Exercise aim.
Reproduce word for word every line from the one containing "Collapse the Políticas section chevron" to the final line of the data below; omit the pictures.

Stored entries:
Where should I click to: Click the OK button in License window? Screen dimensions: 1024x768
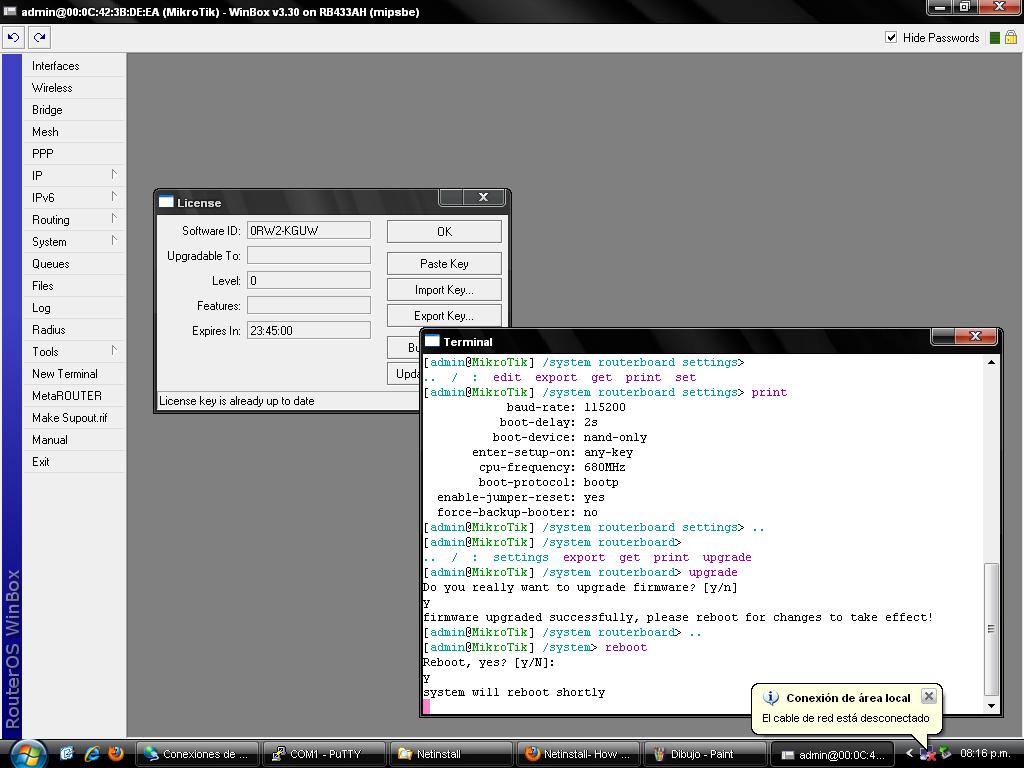(444, 231)
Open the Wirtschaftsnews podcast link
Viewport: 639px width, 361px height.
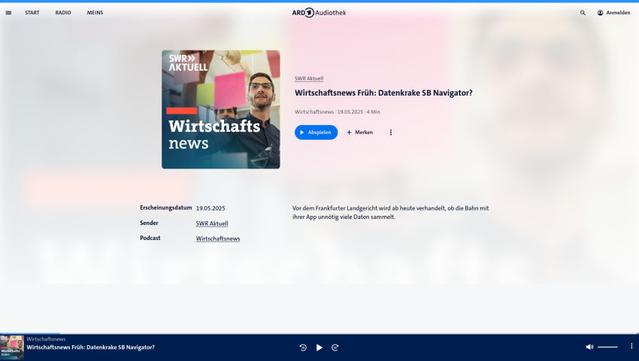point(218,239)
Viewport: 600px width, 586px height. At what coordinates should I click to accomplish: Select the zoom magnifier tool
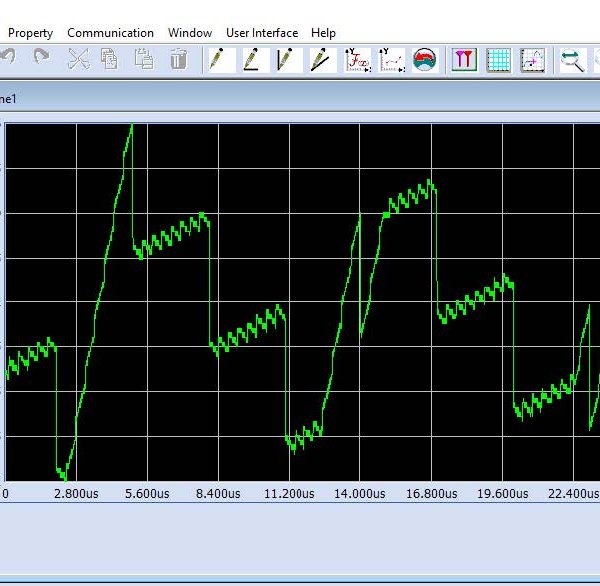click(572, 60)
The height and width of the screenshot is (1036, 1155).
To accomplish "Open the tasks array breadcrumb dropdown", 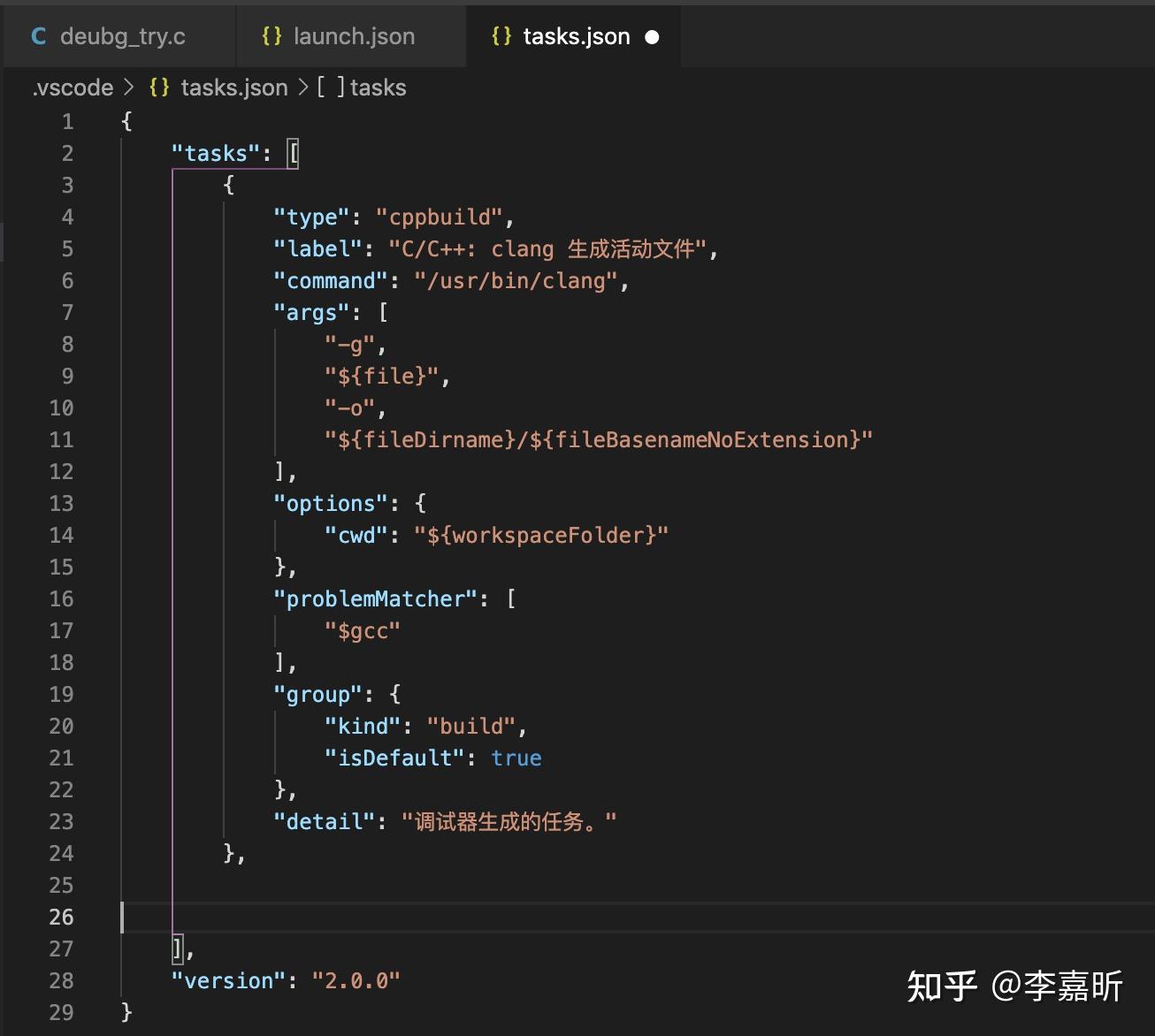I will (379, 88).
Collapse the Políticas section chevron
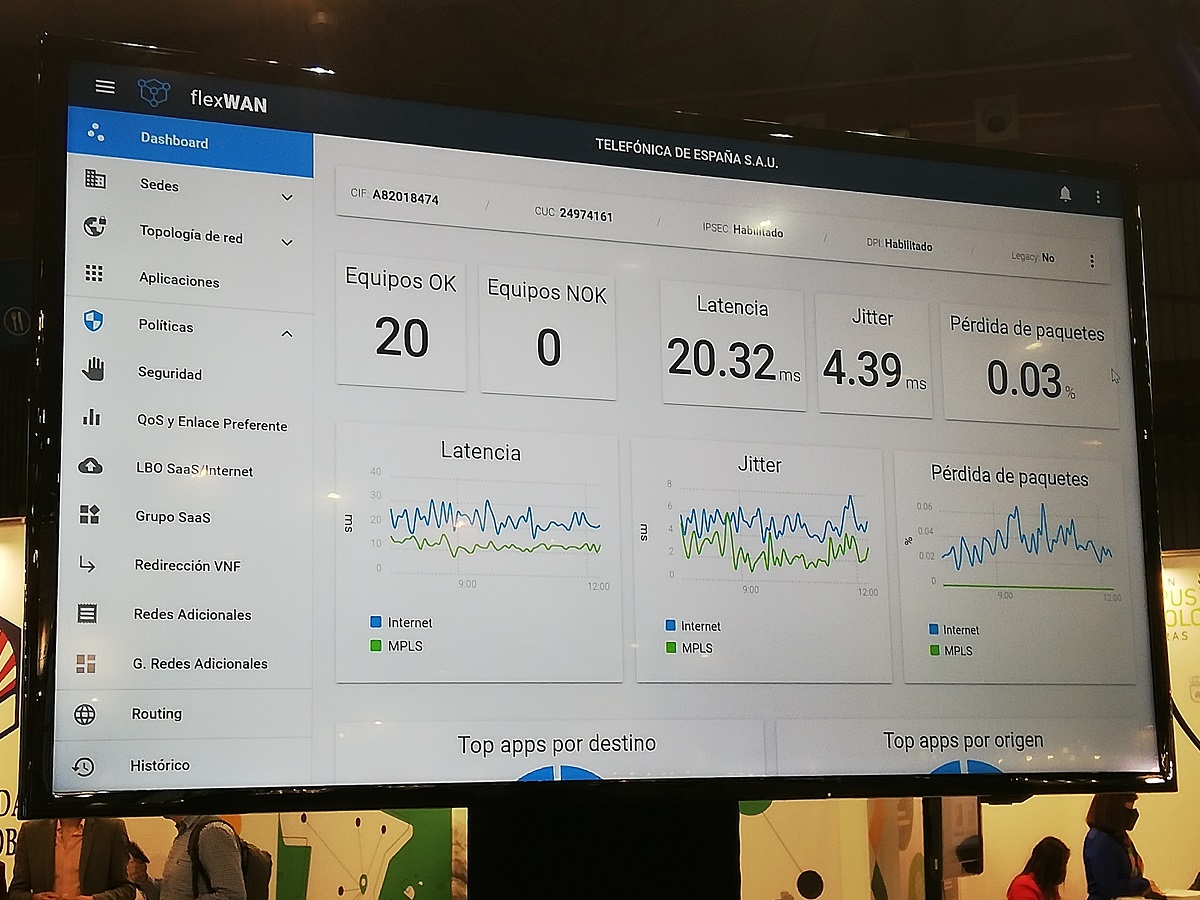 coord(286,333)
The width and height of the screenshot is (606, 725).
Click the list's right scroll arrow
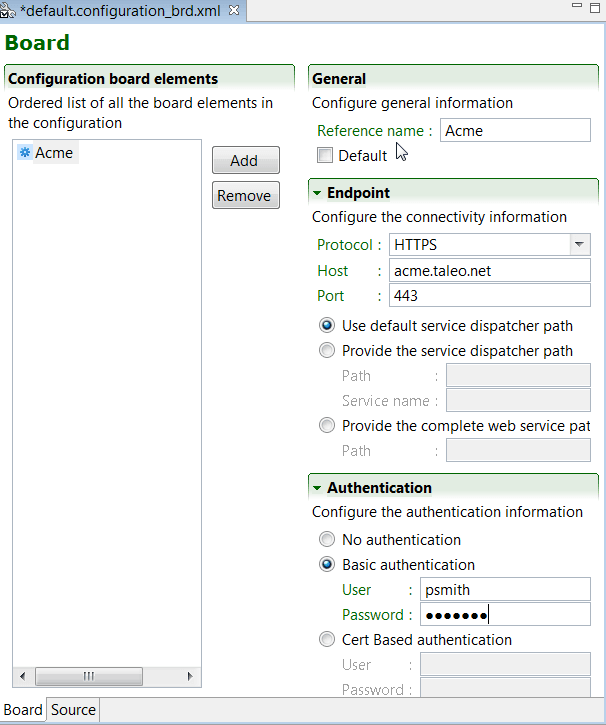pyautogui.click(x=192, y=677)
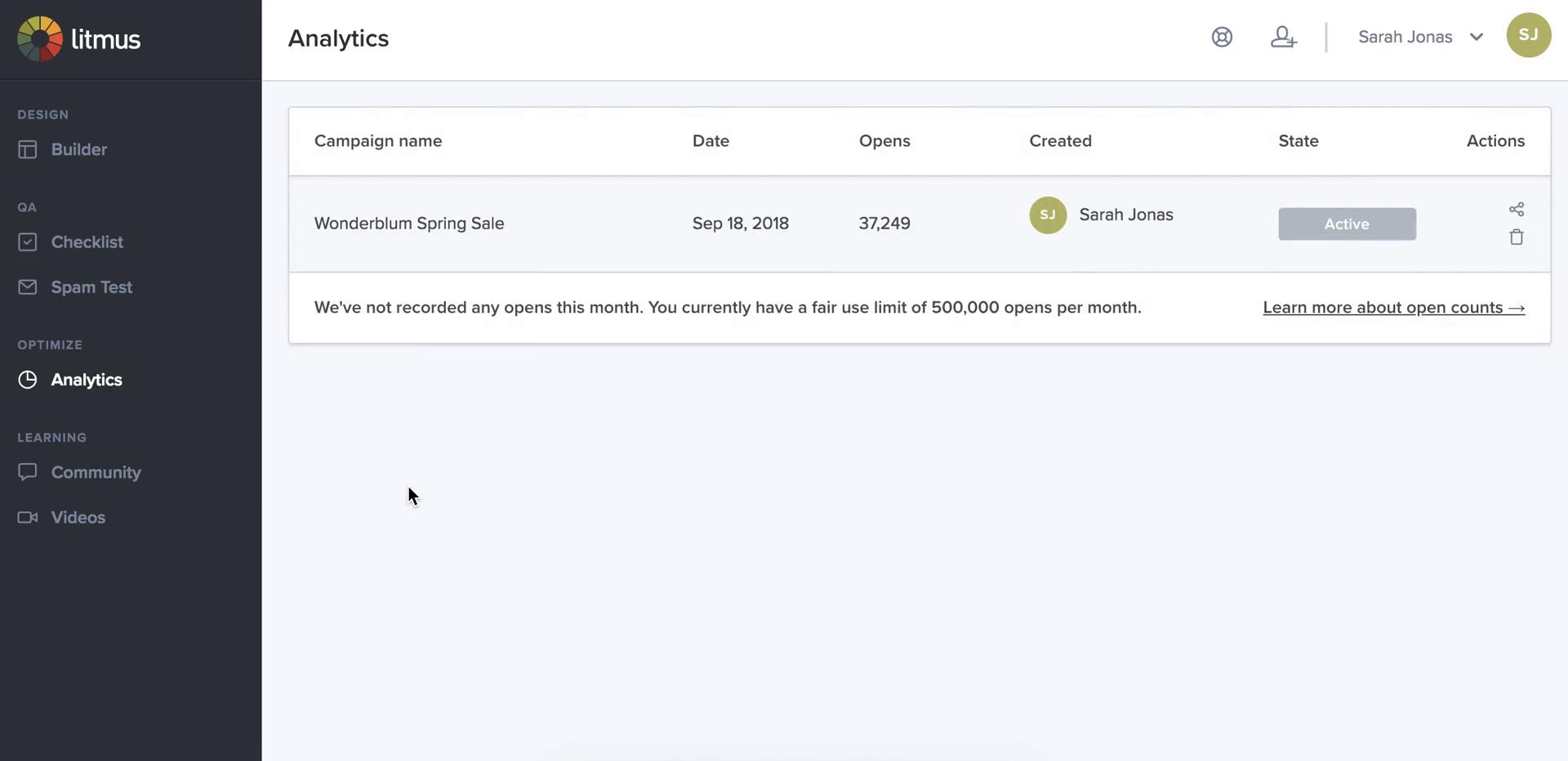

Written response.
Collapse the Políticas section chevron
 coord(286,333)
The width and height of the screenshot is (606, 725).
Click the list's right scroll arrow
pyautogui.click(x=192, y=677)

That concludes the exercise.